Joining Ellis and Tully in the studio are Mike Catherwood and his lovely wife Bianca who are there for some good old fashioned marriage counseling from Big Daddy J who Dr. Drew has convinced he is also a doctor. This whole idea came about, for those of you who don’t remember, after Mike and Bianca came to the Gokarting race and Ellis sensed that shit was all kinds of amiss. They get started talking about using natural deodorant and toothpaste, which Tully admits he is also currently using, but eventually they get around to talking about their couple problems which really seems to center around Mike and intimacy issues that he developed after things that happened while he was growing up. Ellis diagnoses that Mike needs more authority and power in the relationship and suggests that the way to accomplish this is for Bianca to kiss Foxxy while Mike grabs her penis (at which point Foxxy enters the studio) and Bianca is all ‘ummmmmm…..no’. The whole kissing, knob holding winds up never happening, but they all do get some real talk in there. Apparently the biggest issue that they are working on is Mike’s complete inability to initiate sex with his wife. Like, ever. Again, this goes back to an intimacy issue and fear of rejection, but Bianca told him that she didn’t want to initiate all of the time, especially after she had the baby. Mike also received tips from Ellis, Tully, and Foxxy on how to be more romantic and loving to his wife in the bedroom and how to slow things down since he admits that he only has one pump speed and that is ‘full speed ahead’. Bianca starts telling a little story about how the most sexually romantic Mike has ever been was when he was giving here a perineal massage in preparation if the home birth of their baby and I had an ‘aw’ ready to burst out of my mouth but Mike ruined it by making a joke about gaping cause, well, remember this intimacy issues? Well…cause of that. He also managed to make an analog of his sex life with his wife to a game of pickup basketball in Venice Beach. Sigh.
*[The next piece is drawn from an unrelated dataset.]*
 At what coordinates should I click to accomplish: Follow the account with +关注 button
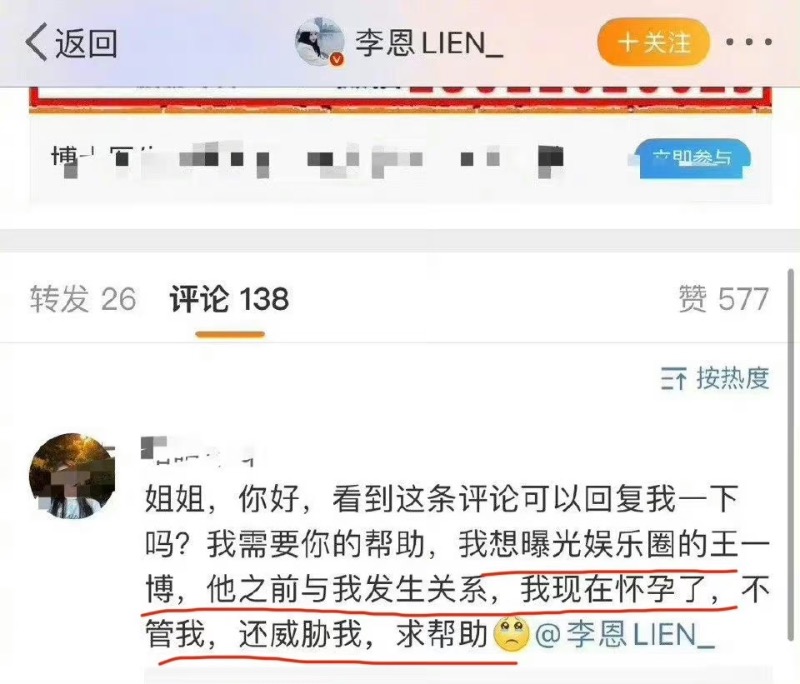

During that time there was also some talk about what Ellis would be like as like as a 65 year old if he sex drive stays as high as it is now and they all cultivated a truly spectacular image of Ellis ‘The Cockodile’ with a croc tattooed on his dick and Katie being the Cockodile Hunter (the only one who can tame the beast) and the women that wound encounter the predator and the possible ensuing exploits…and all I can keep thinking about that is I would actually pay money to see Katie dressed up in a sexy Croc Hunter outfit giggling her way through doing an Australian accent saying ridiculous things about The Cockodile.
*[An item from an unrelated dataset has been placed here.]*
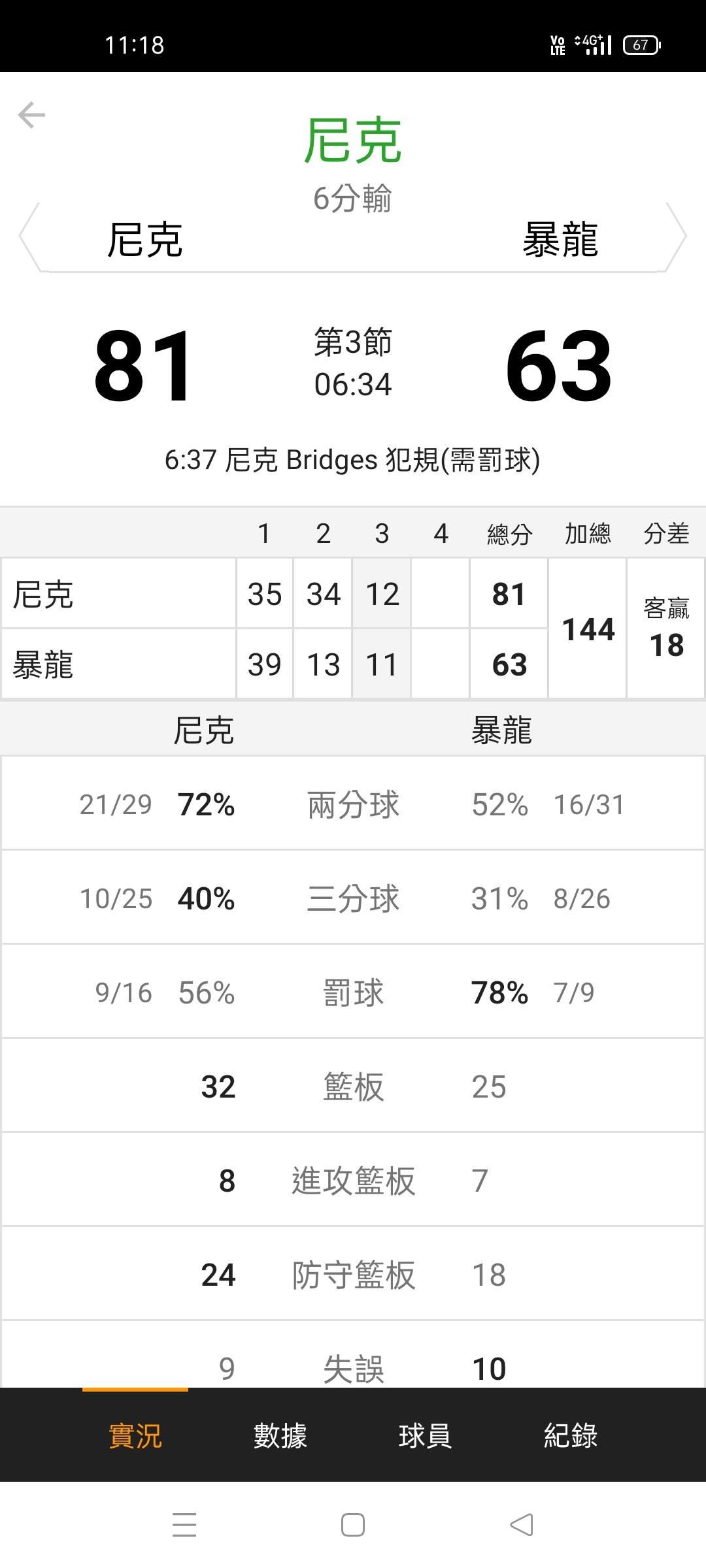Viewport: 706px width, 1568px height.
Task: Tap the 尼克 row in quarter score table
Action: click(118, 594)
Back from the final break Tully and Ellis want to to talk about sexual fantasies and who out there has some good ones! Ellis, as we all know, is pretty determined to have a tensome, Tully wants to bang Yolandi from Die Antwood because he’s kind of in love with her in a way that makes me go ‘awwwww’, and Foxxy wants to be a part of a gangbang and now, she doesn’t want any other ladies around- she wants it all about her!! Hell yeah Foxxy!!! There are a lot of calls from listeners with everything from ‘I wish my wife would blow me and swallow my load and enjoy it’ to ‘I want to be gang raped by smurfs’ and ‘I want to have sex with a girl or guy in a horse costume because I love My Little Pony’ and ‘I want to be raped by a mermaid’. Ellis sent a tee shirt to a guy who called in and said he wanted his girlfriend’s (imaginary) girlfriend to titty fuck his cock with his girlfriends tits- which is complicated to say, but damn that sure is some next level titty fucking!! I’ve been trying to think of my sexual fantasy…but….it’s not that I don’t have any…but it’s actually all stuff I’ve already done and that me and Hubbs haven’t had the opportunity to do lately. I almost got some rooftop fucking today…but of course everyone seemed to be around the college campus we were at for a good part of the afternoon in the middle of the goddamn summer!!!!! Ugh!!!!!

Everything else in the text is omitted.